:: Dataset extract ::
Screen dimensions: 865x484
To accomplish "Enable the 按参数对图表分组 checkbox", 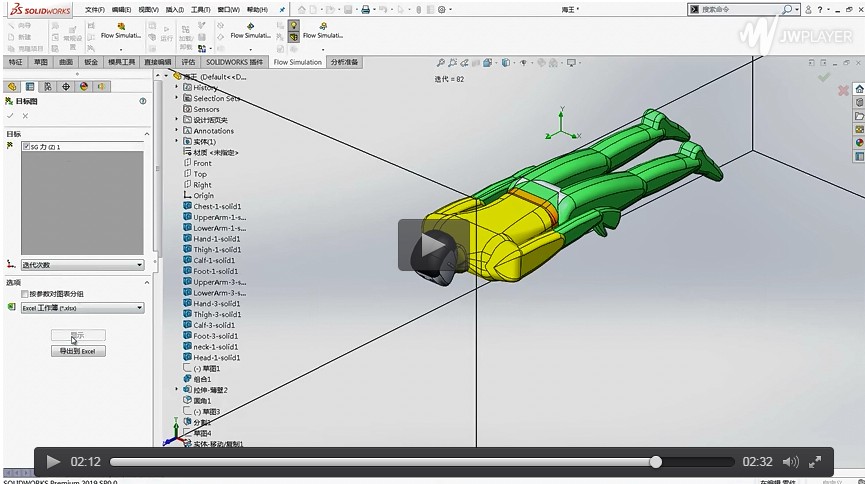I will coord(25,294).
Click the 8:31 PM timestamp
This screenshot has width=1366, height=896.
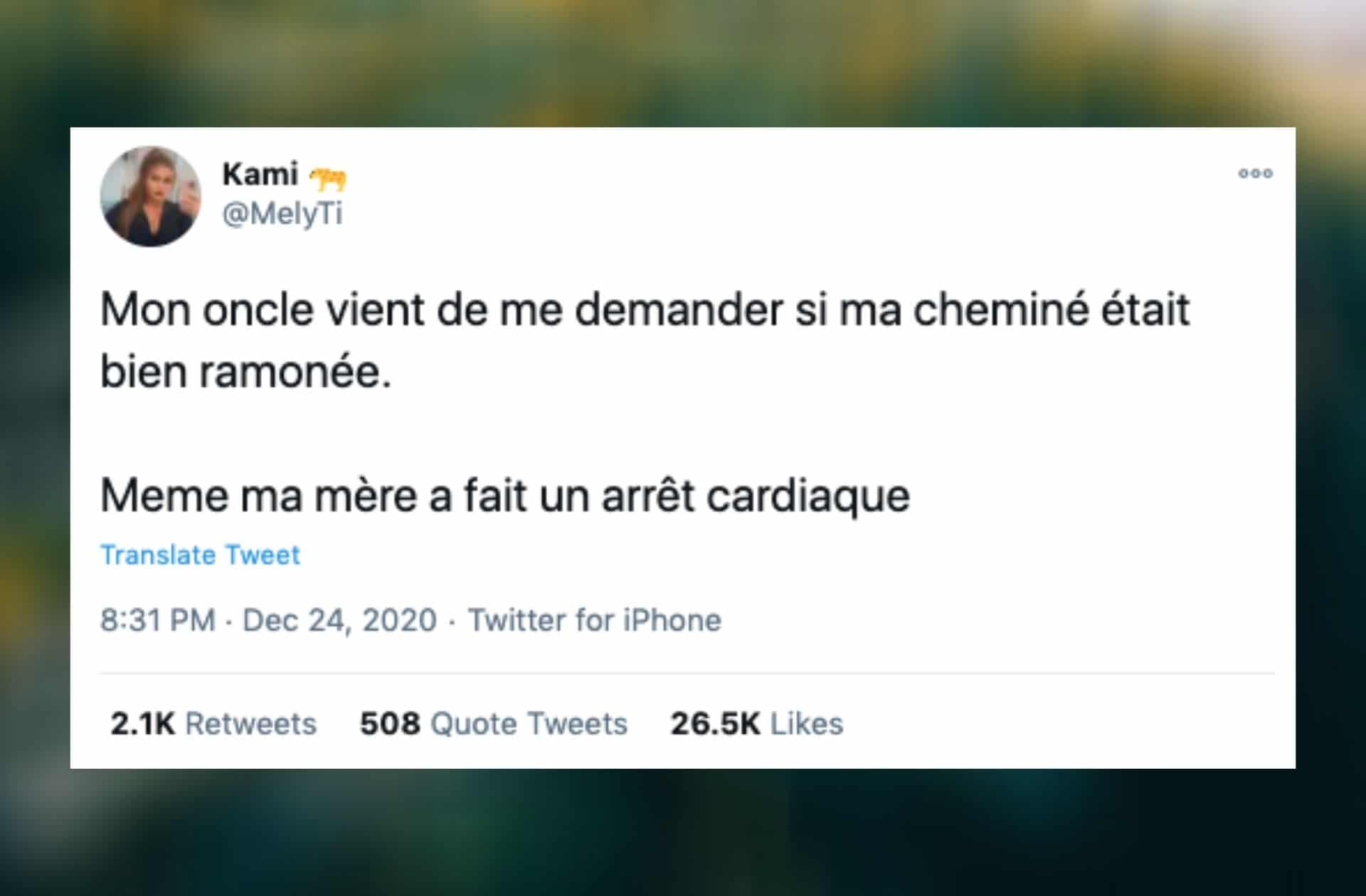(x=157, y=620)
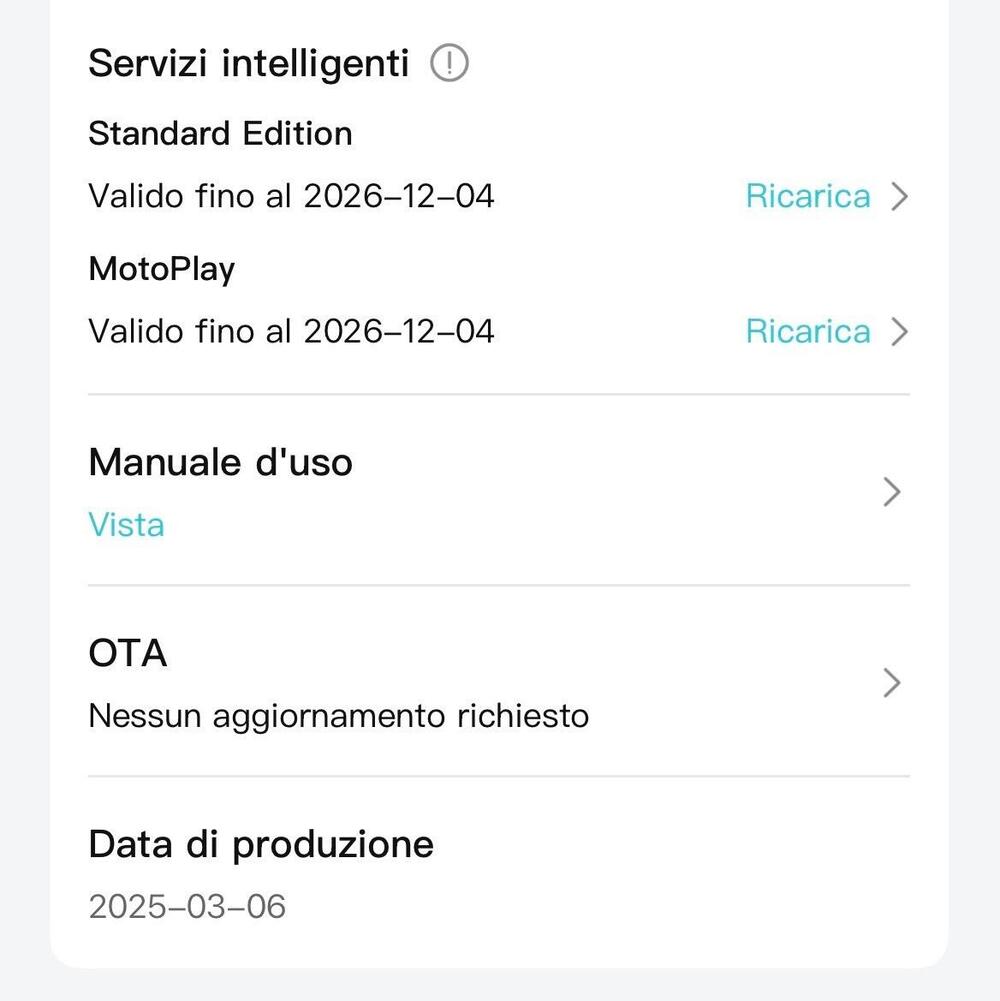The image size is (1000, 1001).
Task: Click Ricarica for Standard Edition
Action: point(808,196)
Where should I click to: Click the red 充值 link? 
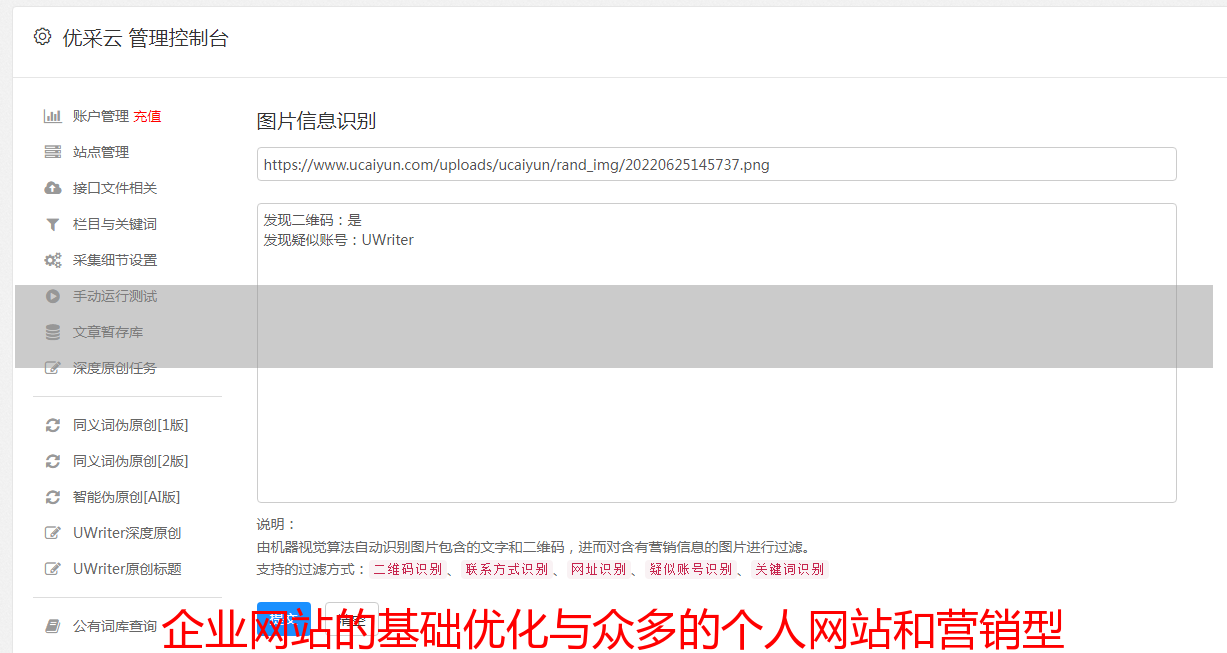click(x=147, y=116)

...

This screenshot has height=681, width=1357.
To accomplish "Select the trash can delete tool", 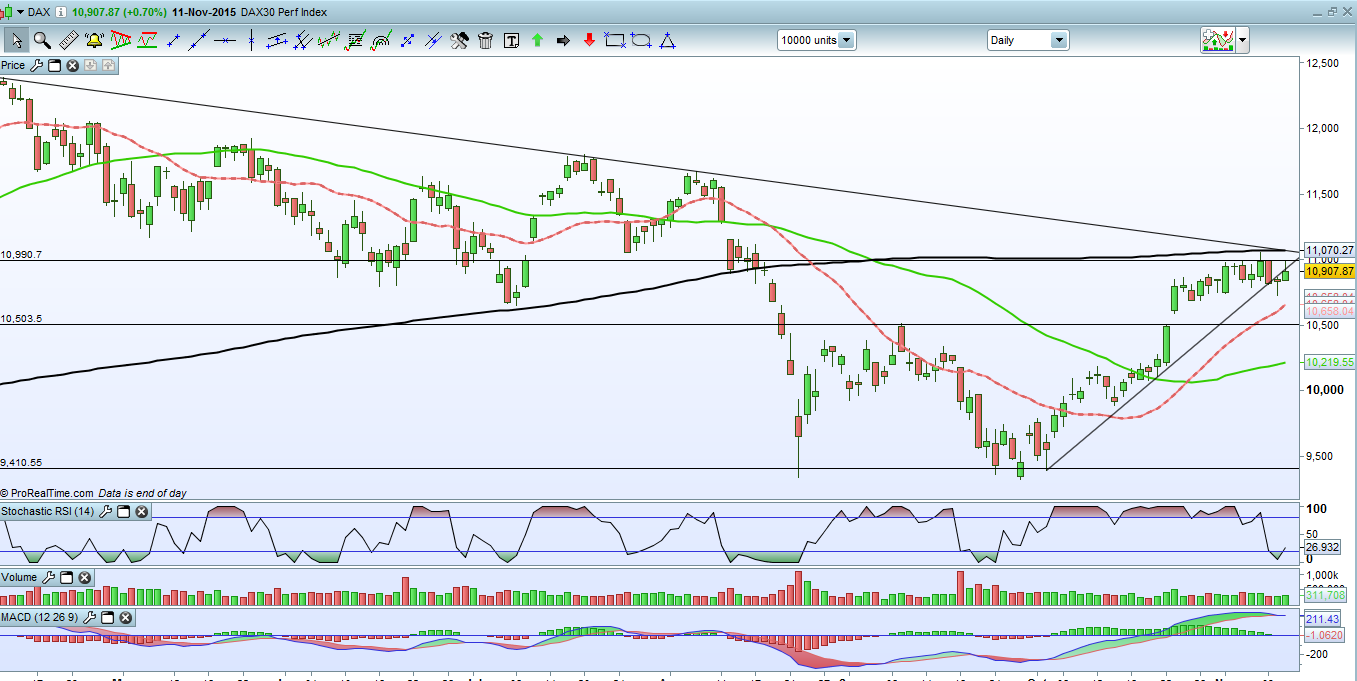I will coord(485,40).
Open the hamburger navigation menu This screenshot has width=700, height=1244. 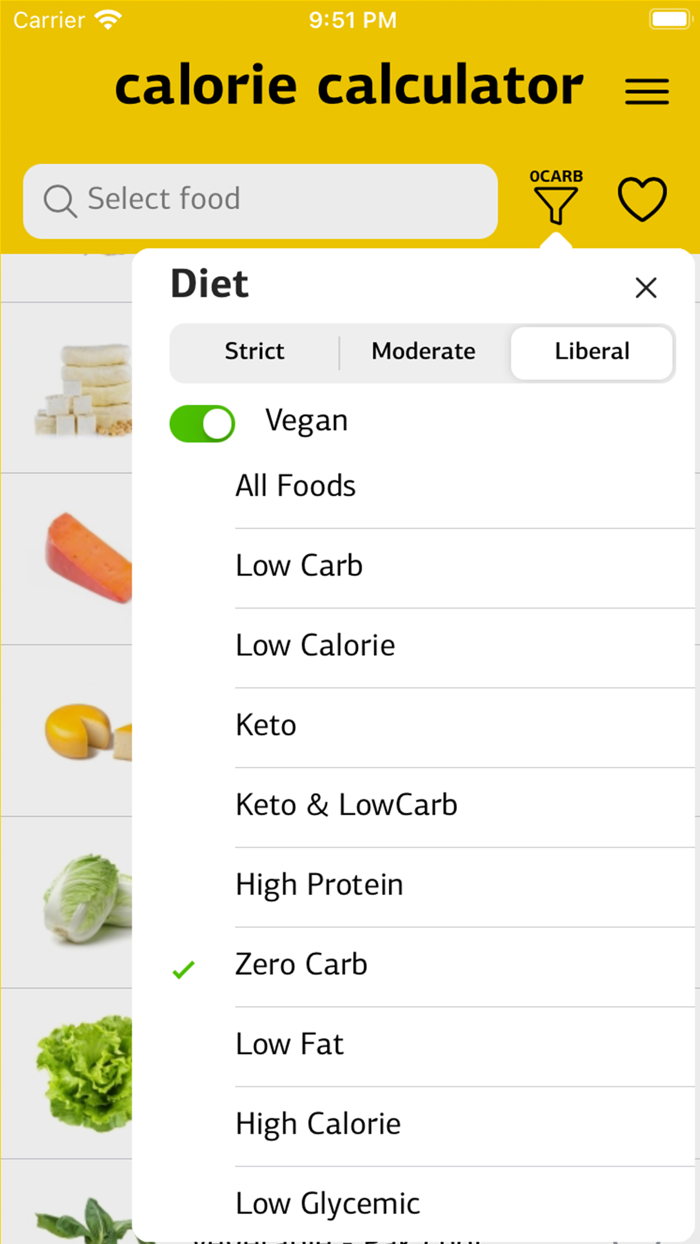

==

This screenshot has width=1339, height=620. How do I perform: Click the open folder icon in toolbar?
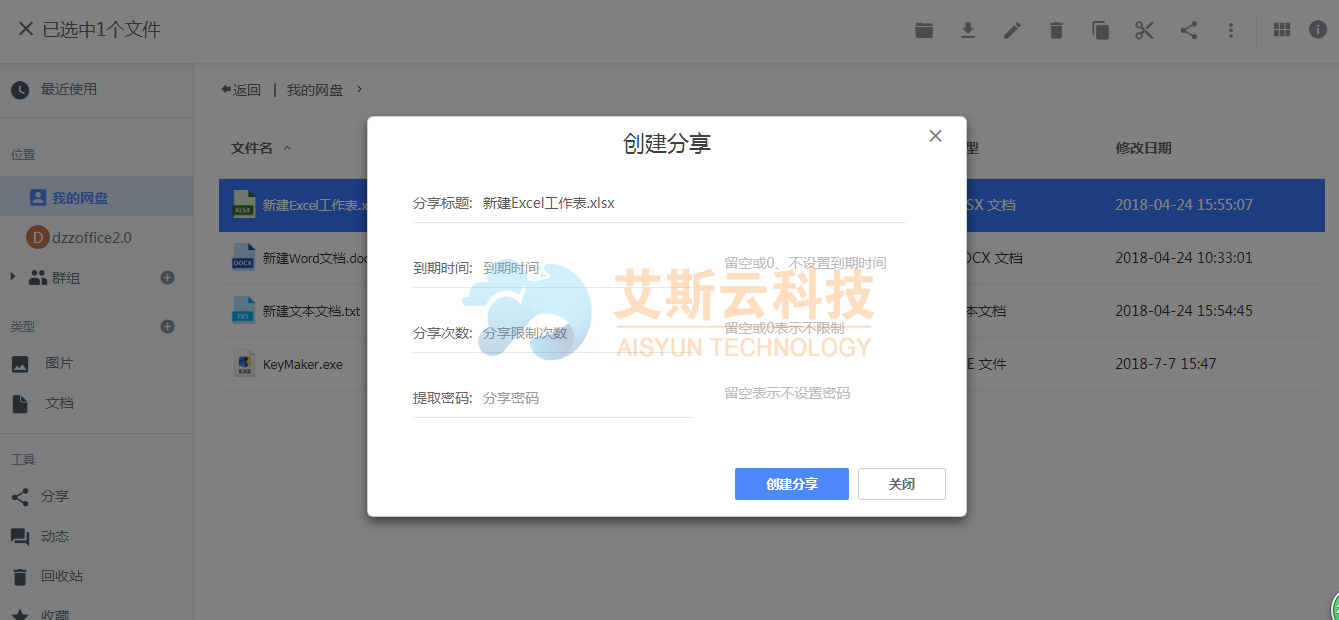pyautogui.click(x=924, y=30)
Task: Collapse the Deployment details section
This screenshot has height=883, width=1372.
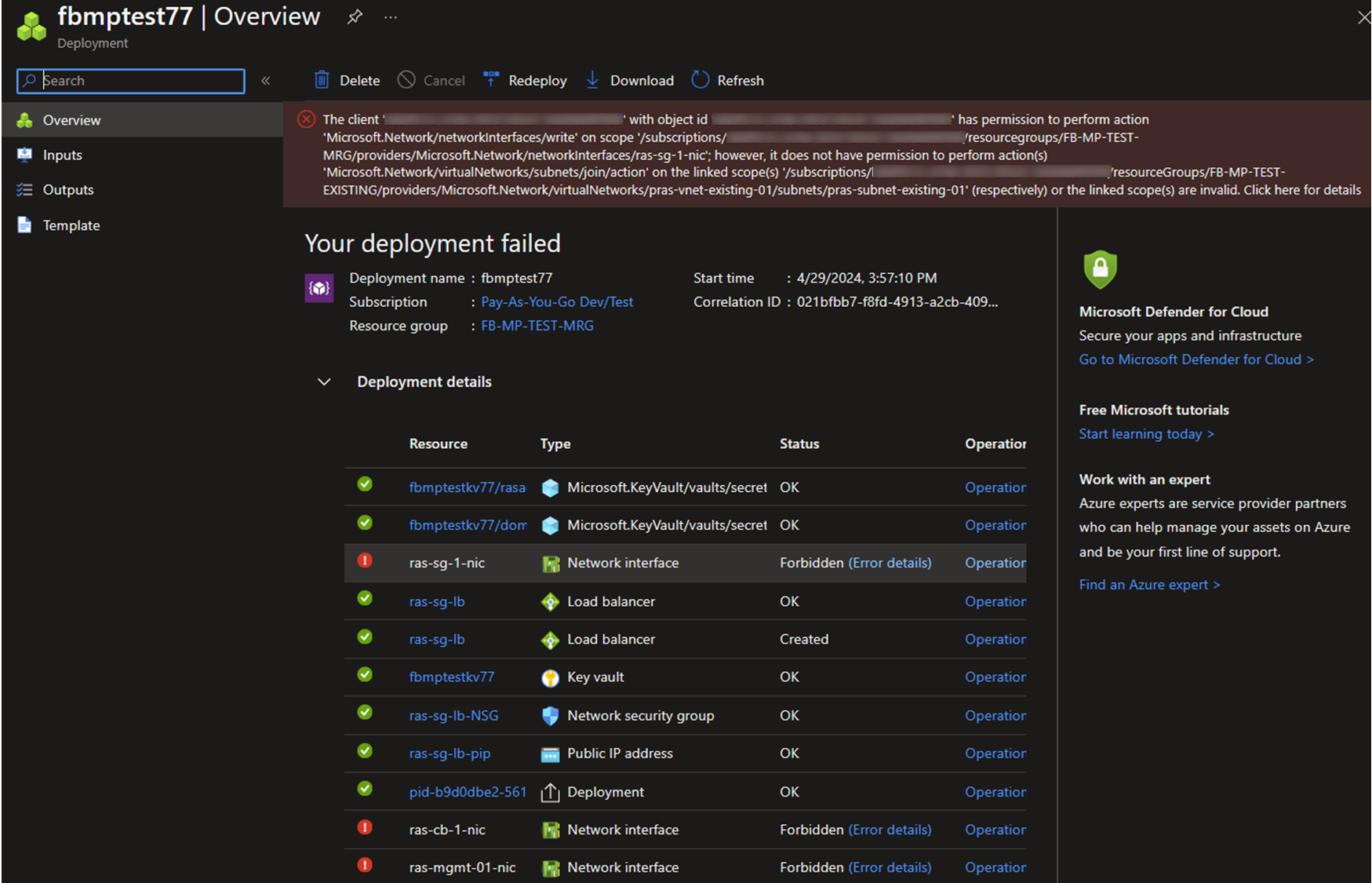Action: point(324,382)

:: What you have to do ::
Transcribe the records starting with the line that contains "Task: Collapse the Deployment details section" and going on through the line that contains "Action: point(324,382)", and leave the pictures out of your answer.

:: Worked answer ::
Task: Collapse the Deployment details section
This screenshot has height=883, width=1372.
Action: point(324,382)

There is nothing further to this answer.